La hausse récente apparaît être davantage la correction d’une anomalie, un retour à la normale, qu’une seule surréaction haussière cyclique liée à la crise inflationniste. Les taux longs sont revenus proches des taux d’équilibre.
A pics d’inflation, de taux directeurs, de déficits budgétaires atteints en 2023, il est tentant de conclure que, avec de la volatilité inhérente aux incertitudes cycliques, les forces baissières vont emporter la tendance en 2024 : c’est pour cela que les taux d’intérêt ont chuté de 3,6 % début octobre à 2,4 % courant décembre. Toutefois, l’environnement ne se caractérise pas uniquement par ces forces cycliques : des facteurs davantage structurels viennent pondérer le débat.
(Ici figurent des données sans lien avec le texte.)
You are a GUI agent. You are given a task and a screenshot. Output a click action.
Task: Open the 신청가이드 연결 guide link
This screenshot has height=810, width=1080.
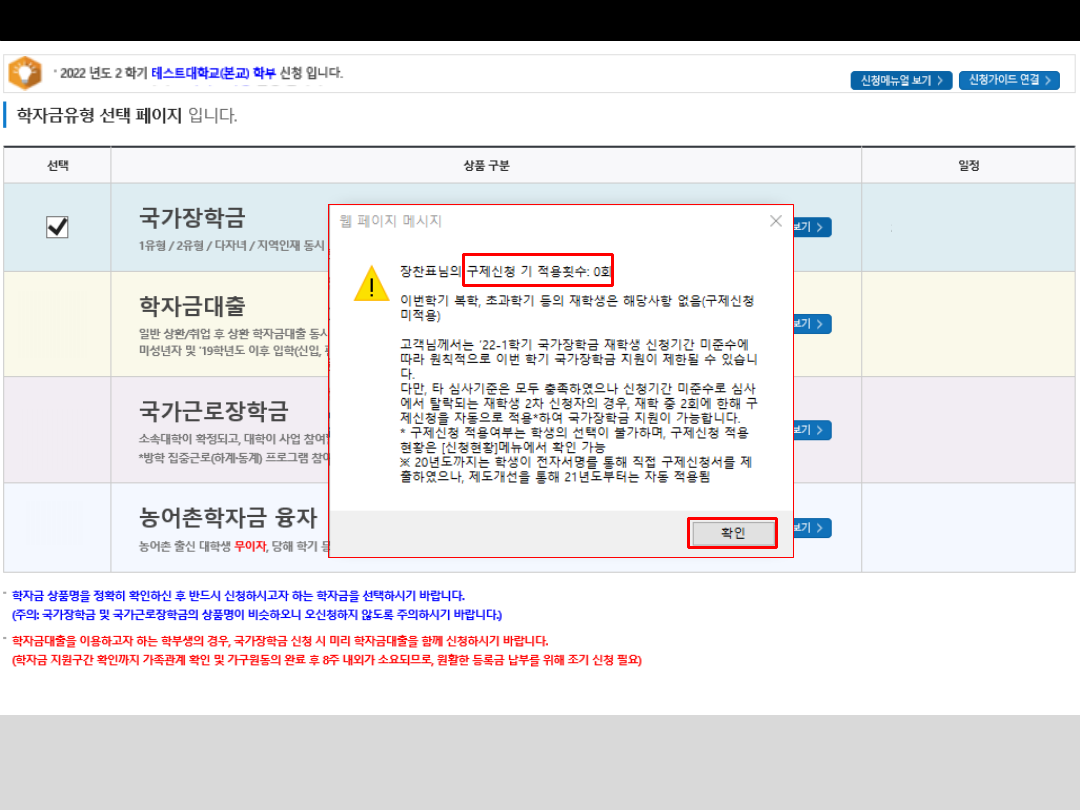[x=1009, y=80]
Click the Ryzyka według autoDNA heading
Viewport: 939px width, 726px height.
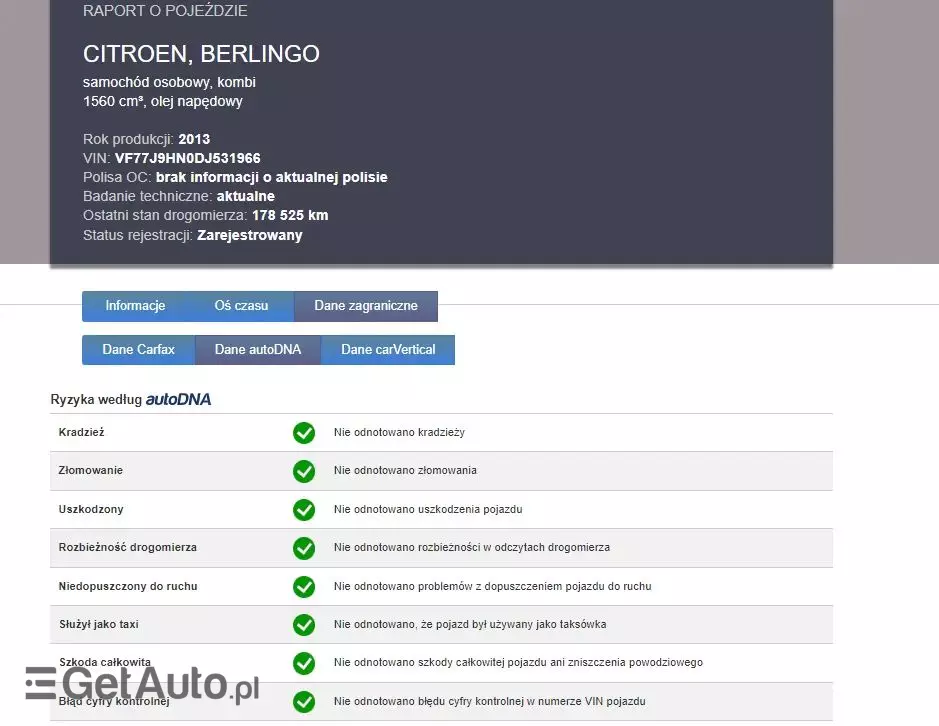pos(130,398)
Nous en isolerons 3 :
Au total, on voit que les forces cycliques sont plutôt baissières-taux mais que les forces structurelles sont contrariantes.
Aux questions de l’équilibre de taux qui émanerait de ces forces spontanées, il convient d’ajouter celle, essentielle, du comportement des banques centrales. Après avoir fait baisser les taux d’intérêt longs pour éviter la déflation dans la décennie 2010, grâce à des taux courts bas et à de la création monétaire destinée à l’achat d’obligations de long terme (hausse de leurs prix, baisse des taux longs), puis, à partir de 2022, être sorties de cette configuration (hausse des taux directeurs, contraction du bilan, avec ventes des obligations donc hausse des taux longs), laisseront-elles le marché s’équilibrer spontanément ? La question est ouverte car des taux longs trop élevés peuvent i) menacer la stabilité financière vu les niveaux de dette publique atteints de par le monde (en particulier si r>g, la règle d’or est à surveiller), ii) freiner les investissements nécessaires à la TEE et à l’adaptation. Les banques centrales pourraient donc réintervenir.
D’un point de vue cyclique, des forces baissières-taux apparaissent être déjà dans les niveaux des taux observés début 2024 et les aléas structurels, eux, apparaissent davantage être des facteurs haussiers. Il ne serait donc pas surprenant que la poursuite de la désinflation et la baisse des taux directeurs ne se concrétisent finalement pas par des taux longs plus bas. A moyen terme, pour préciser le nouvel équilibre des taux longs, il conviendra également de découvrir, dans les épisodes de tension sur les taux, la fonction de réaction des banques centrales.
Il ressort de l’analyse que les facteurs d’influence des taux longs ont évolué au cours de l’année 2023 et leur nature n’a pas été exclusivement liée à l’évolution du cycle économique, ce qui est riche d’enseignements pour 2024 : il faut, en effet, y voir un contrariant pour la baisse attendue des taux d’intérêt longs. C’est ainsi que les consensus, à date, tablent en scénario central pour fin 2024 sur des taux longs i) moins élevés que les pics de 2023 mais ii) qui ne poursuivent pas leur tendance baissière récente.